The photosynthetic parameters (rETR_max and F_v/F_m) of mats at variable water temperature (YL1.1, YL1.2 and YL4.1) are shown in Fig. 3. In general, for these three microbial mats, rETR_max values were often highest in July, and lower in September and October compared with June and July (from 300 ± 75 in July to less than 90 ± 12 in October), while Fv/Fm showed values between 0.1 ± 0.03 and 0.4 ± 0.05 from June to October.

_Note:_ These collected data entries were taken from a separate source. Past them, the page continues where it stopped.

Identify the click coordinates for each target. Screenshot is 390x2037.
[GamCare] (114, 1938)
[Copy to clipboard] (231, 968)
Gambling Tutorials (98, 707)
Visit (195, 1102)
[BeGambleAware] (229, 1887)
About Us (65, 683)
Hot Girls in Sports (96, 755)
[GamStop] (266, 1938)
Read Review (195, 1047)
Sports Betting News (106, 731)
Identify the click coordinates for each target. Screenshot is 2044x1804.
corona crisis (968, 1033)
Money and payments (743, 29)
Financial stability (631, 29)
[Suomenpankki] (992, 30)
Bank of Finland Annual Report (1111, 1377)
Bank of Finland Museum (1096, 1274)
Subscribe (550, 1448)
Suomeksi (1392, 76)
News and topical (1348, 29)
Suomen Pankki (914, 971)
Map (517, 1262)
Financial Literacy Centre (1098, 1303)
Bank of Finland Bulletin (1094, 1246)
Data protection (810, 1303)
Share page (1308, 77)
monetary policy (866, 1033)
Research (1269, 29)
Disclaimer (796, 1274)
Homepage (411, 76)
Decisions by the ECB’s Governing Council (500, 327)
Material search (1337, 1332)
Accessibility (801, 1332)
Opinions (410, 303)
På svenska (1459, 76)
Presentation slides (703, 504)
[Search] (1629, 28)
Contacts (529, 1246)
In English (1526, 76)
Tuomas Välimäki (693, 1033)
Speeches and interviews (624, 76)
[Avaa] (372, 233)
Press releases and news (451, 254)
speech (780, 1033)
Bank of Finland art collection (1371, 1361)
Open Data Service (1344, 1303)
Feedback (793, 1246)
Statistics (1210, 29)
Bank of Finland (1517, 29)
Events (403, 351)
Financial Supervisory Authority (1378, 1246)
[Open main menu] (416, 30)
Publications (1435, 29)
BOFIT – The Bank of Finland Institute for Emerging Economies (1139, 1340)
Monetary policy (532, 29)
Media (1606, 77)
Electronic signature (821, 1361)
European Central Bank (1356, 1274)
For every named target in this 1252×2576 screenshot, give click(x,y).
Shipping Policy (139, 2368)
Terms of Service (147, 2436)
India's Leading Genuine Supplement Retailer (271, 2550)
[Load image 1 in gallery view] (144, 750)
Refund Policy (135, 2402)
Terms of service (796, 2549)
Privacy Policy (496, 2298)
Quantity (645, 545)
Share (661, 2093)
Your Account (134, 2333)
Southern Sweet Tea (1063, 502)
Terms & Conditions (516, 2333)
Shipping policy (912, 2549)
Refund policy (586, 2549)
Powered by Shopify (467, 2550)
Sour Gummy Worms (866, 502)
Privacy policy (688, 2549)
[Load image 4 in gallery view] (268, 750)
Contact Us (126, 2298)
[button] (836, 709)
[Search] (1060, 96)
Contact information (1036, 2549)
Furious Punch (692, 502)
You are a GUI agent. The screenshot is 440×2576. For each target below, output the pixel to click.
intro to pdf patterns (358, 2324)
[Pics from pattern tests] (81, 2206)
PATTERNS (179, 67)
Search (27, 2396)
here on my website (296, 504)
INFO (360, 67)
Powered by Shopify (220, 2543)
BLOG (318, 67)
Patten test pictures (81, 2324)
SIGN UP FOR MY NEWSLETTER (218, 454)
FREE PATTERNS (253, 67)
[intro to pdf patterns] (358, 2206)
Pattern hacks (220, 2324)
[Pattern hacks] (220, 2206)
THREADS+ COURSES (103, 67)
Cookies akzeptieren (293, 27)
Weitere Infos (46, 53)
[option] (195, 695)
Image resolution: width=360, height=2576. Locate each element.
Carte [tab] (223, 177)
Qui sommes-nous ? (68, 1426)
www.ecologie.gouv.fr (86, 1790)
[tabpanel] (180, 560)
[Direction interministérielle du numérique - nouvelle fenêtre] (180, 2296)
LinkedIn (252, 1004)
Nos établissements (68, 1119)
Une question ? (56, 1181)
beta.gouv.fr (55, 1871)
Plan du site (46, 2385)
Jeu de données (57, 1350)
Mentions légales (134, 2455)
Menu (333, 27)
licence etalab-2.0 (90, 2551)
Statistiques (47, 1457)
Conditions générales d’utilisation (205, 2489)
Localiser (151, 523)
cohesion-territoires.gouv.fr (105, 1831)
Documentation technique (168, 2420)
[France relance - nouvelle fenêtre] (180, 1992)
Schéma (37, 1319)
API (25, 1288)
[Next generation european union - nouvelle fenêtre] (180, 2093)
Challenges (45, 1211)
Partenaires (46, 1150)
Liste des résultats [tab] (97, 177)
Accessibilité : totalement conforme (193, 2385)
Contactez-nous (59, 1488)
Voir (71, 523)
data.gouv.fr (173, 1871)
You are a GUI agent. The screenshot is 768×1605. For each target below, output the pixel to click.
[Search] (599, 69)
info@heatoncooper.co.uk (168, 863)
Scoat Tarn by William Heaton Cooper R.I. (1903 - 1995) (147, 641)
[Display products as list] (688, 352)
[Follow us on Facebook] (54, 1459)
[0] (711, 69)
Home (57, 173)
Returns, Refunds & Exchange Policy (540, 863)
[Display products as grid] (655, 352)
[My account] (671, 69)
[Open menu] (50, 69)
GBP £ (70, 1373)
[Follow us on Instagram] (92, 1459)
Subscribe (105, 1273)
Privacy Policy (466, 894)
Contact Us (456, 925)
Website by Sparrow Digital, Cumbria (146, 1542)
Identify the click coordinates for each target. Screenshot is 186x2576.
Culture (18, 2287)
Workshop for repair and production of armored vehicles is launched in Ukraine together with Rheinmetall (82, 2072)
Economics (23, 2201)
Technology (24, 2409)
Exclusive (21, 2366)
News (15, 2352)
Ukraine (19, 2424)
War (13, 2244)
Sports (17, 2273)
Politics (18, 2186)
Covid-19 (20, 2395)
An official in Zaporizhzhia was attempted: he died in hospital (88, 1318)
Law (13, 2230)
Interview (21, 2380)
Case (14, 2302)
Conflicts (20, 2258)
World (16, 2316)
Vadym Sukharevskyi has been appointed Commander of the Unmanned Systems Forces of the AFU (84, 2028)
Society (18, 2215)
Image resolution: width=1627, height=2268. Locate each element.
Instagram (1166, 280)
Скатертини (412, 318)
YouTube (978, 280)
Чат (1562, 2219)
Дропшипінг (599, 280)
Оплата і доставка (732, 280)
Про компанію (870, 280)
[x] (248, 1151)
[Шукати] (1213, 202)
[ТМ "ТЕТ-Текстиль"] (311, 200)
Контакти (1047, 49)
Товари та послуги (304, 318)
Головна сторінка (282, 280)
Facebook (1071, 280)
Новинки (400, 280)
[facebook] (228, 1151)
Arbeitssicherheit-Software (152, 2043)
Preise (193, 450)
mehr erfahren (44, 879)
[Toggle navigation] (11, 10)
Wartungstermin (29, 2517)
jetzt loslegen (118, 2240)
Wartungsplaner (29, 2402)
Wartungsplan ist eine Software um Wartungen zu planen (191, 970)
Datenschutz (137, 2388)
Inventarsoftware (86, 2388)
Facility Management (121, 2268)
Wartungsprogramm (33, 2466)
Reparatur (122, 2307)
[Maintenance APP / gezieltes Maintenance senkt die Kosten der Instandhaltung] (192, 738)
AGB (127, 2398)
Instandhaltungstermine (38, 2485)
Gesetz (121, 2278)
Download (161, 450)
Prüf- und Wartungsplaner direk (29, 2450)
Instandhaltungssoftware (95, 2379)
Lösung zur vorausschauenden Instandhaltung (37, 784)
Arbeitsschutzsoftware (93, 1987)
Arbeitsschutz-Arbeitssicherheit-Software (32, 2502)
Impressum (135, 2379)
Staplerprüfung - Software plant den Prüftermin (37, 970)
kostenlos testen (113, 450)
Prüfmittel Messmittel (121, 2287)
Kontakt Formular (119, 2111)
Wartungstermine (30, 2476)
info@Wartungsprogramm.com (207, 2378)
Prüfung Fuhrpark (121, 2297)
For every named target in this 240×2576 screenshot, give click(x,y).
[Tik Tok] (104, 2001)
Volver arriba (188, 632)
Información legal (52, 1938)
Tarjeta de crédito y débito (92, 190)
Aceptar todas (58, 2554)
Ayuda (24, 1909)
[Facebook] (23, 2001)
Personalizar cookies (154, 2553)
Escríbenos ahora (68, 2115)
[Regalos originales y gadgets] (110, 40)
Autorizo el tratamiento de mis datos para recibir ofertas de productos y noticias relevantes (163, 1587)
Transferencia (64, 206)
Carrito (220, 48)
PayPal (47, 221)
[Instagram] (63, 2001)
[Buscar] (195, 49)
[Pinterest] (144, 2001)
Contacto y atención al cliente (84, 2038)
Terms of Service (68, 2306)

Generally, in June and July (Fig. 3a–e), the mats showed significantly higher rETR_max values in the early morning (8:00) and evening (20:00–21:00), and the lowest values around noon and the central hours of the day (p = 0.0003). Additionally, after sunset, rETR_max values were usually significantly higher than those measured at sunrise (p = 0.0007). F_v/F_m values showed a similar pattern, with significantly lower values at noon (p = 0.0006) and higher values during early morning and afternoon. On the contrary, in September (Fig. 3f–h), electron flow in rETR_max increased significantly (p = 0.0004) from sunrise to noon, which agrees with the PAR curve throughout the day for mats YL1.1 and YL1.2 which showed the highest values during the middle hours of the day (~130 ± 5.5). Additionally, F_v/F_m values were significantly lower (p = 0.008) at sunset for both mats, with no significant differences during the day (p = 0.540). Conversely, microbial mat YL4.1 showed the lowest rETR_max measurements during sunset and midday, with some differences among them (p = 0.005), that increased significantly in the afternoon (p = 0.0008). Additionally, no significant differences were found in F_v/F_m values in this mat throughout the day (p = 0.715).

Completely different results were found in October, where rETR_max were significantly lower than in the other months analysed (p = 0.0007) (Fig. 3i–k). In the case of microbial mats YL1.1 and YL1.2, rETR_max did not follow the PAR curve as usual. No significant differences were found for rETR_max and F_v/F_m within the day (p = 0.450 and p = 0.390, respectively). However, mat YL4.1 showed a significant decrease in rETR_max data (p = 0.003) during the day, while F_v/F_m remained constant (p = 0.203).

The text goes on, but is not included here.